A guide to shipping dangerous goods
If you're shipping anything classified as dangerous goods, it's vital you adhere to the regulations. That way you greatly reduce the risk of your shipment getting damaged and harming others or the environment. Learn more about the type of packaging, documentation and labelling you need for the safe transport of dangerous goods.
Do I need to be trained to ship dangerous goods?
Yes. If you’re shipping dangerous goods you need to be trained and understand the necessary regulations. Another option is to hire a person or company to prepare the shipment for you.
What are the regulations?
The regulations specify the type of packaging, documentation and labelling required for the safe transport of dangerous goods. Rules on shipping dangerous goods can vary per transport mode, so be sure to check with your carrier how your goods will be transported.
How do I prepare a dangerous goods item for shipping?
You, as the shipper, have the responsibility to ensure the dangerous goods are correctly classified, declared, packed and labelled with the right documentation for the countries of origin, transit and destination.
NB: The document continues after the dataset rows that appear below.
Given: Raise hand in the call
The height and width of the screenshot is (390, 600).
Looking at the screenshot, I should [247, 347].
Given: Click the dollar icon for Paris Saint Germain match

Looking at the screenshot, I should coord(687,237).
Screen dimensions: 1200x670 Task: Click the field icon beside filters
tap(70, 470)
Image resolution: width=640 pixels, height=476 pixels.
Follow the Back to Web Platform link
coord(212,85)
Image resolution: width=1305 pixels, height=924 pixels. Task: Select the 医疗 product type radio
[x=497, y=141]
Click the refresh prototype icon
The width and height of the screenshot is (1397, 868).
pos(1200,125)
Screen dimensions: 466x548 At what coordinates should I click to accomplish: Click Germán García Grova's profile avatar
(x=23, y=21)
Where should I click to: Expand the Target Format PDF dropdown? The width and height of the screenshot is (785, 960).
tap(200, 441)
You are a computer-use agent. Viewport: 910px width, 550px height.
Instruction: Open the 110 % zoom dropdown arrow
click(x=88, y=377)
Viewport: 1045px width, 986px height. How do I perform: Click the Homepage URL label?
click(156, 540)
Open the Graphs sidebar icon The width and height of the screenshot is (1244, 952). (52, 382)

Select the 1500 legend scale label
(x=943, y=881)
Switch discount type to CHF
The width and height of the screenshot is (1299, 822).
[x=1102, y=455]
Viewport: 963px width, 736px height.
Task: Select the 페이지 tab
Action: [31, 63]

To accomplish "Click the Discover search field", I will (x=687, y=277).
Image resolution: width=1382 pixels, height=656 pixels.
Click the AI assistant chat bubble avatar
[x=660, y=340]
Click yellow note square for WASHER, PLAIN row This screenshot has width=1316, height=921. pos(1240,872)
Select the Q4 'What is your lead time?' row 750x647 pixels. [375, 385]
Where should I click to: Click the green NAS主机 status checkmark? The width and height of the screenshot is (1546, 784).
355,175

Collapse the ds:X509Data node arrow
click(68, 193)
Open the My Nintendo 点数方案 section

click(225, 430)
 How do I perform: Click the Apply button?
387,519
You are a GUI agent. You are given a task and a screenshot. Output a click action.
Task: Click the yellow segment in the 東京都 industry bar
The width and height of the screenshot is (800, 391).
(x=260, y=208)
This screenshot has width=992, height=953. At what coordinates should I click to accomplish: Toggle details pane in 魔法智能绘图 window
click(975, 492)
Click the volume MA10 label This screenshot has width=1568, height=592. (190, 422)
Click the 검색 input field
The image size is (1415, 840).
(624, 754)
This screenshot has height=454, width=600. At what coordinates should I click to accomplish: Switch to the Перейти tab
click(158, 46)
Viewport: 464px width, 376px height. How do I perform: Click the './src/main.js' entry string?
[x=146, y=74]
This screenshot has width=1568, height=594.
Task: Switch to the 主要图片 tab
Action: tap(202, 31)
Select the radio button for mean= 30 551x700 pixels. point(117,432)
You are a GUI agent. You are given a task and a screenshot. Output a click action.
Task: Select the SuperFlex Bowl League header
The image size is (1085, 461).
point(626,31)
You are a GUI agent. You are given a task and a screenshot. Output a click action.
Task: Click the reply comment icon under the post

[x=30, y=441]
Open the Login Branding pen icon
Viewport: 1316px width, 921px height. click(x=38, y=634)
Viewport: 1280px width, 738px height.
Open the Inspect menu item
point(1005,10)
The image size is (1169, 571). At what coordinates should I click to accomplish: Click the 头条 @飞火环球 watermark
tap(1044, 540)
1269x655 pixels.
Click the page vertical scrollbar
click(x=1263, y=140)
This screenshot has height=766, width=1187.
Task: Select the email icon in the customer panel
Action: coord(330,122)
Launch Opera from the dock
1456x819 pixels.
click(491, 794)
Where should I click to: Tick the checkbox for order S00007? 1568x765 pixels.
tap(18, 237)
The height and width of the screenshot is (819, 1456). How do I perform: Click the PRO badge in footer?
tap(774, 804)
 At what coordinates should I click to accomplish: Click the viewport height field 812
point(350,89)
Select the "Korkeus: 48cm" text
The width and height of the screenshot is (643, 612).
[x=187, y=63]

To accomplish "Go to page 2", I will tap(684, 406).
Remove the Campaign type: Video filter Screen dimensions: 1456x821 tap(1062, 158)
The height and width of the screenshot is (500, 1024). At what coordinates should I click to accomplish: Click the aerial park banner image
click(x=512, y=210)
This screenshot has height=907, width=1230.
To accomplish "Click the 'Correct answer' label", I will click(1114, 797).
To find out the classification of your goods, check with the manufacturer or supplier.
Let’s take bleach as an example. This is a product that’s readily available for day-to-day use, but can fall under the classification of dangerous goods when being transported. That’s why these types of goods may be marked with consumer product warning signs.
Step 1: Use the right box
The box you use for packing the bleach needs to have specification markings, which confirm it was tested and can be used to transport dangerous goods. Bear in mind the markings differ for each dangerous goods classification.
Step 2: Pack the product securely
Place a plastic bag in the box and put the bleach inside. Fill the empty space with packing material like vermiculite. Then close the plastic bag with a cable tie.
Step 3: Stick the correct labels to the package
Since bleach is a corrosive substance, it’s important to stick a corrosive substance label on the box.
Step 4: Double check the packing and documentation
After you’ve stuck the labels to the box, make sure it’s properly sealed. And when the driver comes to pick up your package, make sure you hand over the shipment’s dangerous goods documentation.